Copy the lines from the one containing "930x441 pixels." through the one containing "Select the Floating", word for word.

──────────

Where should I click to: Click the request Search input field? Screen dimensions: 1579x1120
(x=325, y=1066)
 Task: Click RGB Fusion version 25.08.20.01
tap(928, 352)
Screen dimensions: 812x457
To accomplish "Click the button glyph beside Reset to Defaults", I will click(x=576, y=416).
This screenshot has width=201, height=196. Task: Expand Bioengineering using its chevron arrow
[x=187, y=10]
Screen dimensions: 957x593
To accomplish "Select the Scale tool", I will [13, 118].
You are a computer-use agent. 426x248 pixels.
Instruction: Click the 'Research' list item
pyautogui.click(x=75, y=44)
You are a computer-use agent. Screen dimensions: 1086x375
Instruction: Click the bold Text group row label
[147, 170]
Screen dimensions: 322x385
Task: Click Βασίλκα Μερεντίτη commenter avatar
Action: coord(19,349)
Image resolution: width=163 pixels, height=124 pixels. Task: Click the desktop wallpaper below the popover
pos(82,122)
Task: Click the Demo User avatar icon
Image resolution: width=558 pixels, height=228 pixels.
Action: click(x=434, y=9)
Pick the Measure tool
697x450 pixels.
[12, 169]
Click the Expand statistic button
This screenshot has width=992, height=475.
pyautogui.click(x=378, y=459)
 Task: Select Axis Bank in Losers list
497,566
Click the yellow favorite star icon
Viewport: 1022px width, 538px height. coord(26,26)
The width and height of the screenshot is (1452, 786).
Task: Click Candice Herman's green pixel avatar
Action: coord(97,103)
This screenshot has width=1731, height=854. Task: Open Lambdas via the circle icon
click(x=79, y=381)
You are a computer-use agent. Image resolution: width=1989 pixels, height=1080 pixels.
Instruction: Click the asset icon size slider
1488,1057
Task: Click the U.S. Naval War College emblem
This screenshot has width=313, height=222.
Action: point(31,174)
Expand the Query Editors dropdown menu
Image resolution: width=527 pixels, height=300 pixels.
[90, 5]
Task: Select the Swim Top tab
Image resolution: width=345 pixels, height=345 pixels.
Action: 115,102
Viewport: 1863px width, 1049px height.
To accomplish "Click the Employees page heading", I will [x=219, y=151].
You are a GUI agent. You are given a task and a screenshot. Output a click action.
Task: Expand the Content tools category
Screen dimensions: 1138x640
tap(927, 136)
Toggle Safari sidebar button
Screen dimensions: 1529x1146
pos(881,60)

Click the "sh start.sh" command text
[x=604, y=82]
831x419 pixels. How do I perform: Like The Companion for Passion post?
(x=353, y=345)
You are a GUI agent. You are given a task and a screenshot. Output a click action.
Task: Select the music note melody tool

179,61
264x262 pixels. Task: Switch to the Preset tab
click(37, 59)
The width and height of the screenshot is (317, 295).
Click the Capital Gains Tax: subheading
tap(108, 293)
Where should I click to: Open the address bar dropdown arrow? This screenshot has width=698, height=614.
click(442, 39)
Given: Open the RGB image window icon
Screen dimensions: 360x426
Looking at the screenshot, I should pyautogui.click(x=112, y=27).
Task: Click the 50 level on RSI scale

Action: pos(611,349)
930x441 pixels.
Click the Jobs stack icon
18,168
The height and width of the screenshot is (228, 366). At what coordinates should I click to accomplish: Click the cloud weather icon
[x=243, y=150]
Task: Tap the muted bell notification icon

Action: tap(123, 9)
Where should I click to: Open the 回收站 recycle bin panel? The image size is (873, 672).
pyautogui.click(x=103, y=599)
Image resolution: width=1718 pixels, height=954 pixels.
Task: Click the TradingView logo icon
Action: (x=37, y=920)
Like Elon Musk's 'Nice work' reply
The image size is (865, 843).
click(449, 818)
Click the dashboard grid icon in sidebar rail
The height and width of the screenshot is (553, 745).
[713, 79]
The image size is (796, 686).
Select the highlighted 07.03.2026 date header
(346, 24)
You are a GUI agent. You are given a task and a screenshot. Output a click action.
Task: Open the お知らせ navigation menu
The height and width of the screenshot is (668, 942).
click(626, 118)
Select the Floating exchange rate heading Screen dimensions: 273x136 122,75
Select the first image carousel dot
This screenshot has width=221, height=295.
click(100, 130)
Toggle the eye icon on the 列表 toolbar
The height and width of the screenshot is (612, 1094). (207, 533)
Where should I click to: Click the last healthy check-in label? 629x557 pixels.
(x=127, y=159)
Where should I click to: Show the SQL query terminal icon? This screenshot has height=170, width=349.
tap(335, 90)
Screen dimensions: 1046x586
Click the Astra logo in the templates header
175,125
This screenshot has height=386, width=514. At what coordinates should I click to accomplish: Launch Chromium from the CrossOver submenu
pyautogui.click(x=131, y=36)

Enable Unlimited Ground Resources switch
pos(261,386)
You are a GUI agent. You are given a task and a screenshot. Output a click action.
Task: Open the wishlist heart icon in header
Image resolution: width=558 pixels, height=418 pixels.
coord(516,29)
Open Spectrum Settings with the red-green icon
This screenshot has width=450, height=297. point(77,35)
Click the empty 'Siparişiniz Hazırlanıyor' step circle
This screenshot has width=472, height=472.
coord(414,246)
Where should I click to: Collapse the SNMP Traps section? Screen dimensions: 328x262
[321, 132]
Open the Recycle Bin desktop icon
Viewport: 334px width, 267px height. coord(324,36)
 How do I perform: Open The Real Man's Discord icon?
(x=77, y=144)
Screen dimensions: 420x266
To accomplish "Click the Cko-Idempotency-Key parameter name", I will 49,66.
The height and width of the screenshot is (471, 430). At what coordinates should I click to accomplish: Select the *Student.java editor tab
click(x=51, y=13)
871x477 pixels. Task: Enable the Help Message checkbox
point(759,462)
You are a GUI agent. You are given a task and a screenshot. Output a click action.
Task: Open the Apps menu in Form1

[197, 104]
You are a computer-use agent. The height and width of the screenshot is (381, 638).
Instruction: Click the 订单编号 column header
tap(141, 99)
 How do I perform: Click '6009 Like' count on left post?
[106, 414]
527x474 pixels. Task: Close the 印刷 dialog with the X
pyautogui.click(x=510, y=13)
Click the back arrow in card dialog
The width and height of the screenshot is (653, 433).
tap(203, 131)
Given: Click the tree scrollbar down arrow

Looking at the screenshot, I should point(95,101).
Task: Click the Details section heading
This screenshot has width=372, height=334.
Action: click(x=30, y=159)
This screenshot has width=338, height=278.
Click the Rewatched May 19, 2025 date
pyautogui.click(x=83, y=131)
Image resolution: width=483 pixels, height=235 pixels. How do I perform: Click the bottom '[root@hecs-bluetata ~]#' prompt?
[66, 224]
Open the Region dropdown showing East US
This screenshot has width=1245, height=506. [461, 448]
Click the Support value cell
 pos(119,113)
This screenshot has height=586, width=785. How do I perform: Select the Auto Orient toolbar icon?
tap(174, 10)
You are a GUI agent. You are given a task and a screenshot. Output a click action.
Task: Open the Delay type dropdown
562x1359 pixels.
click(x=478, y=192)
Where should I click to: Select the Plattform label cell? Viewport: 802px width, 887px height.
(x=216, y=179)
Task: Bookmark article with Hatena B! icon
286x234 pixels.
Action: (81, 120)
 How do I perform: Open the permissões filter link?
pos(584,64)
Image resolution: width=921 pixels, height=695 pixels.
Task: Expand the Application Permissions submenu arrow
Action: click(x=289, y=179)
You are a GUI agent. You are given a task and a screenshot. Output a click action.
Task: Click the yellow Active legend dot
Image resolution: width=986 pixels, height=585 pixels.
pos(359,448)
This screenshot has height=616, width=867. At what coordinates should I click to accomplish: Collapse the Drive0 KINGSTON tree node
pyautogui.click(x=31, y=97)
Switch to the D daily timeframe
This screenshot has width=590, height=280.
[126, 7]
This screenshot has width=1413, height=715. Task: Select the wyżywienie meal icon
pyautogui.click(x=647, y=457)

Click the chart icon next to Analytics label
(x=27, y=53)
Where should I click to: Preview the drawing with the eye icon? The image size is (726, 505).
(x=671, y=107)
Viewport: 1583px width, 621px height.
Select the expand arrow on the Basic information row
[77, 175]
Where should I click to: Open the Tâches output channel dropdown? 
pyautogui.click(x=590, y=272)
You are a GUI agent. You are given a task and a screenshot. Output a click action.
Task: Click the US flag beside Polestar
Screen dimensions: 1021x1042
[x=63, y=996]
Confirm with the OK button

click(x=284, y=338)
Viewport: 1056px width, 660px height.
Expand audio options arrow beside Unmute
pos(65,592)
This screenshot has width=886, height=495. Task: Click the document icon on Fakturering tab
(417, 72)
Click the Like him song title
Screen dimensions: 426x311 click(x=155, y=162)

──────────

EXERCISE RESULT.
930x441 pixels.
Click the Jobs stack icon
18,168
The height and width of the screenshot is (228, 366). At what coordinates should I click to accomplish: Click the cloud weather icon
[x=243, y=150]
Task: Tap the muted bell notification icon

Action: tap(123, 9)
Where should I click to: Open the 回收站 recycle bin panel? The image size is (873, 672).
pyautogui.click(x=103, y=599)
Image resolution: width=1718 pixels, height=954 pixels.
Task: Click the TradingView logo icon
Action: (x=37, y=920)
Like Elon Musk's 'Nice work' reply
The image size is (865, 843).
click(449, 818)
Click the dashboard grid icon in sidebar rail
The height and width of the screenshot is (553, 745).
[713, 79]
The image size is (796, 686).
Select the highlighted 07.03.2026 date header
(346, 24)
You are a GUI agent. You are given a task and a screenshot. Output a click action.
Task: Open the お知らせ navigation menu
The height and width of the screenshot is (668, 942).
click(626, 118)
Select the Floating exchange rate heading Screen dimensions: 273x136 122,75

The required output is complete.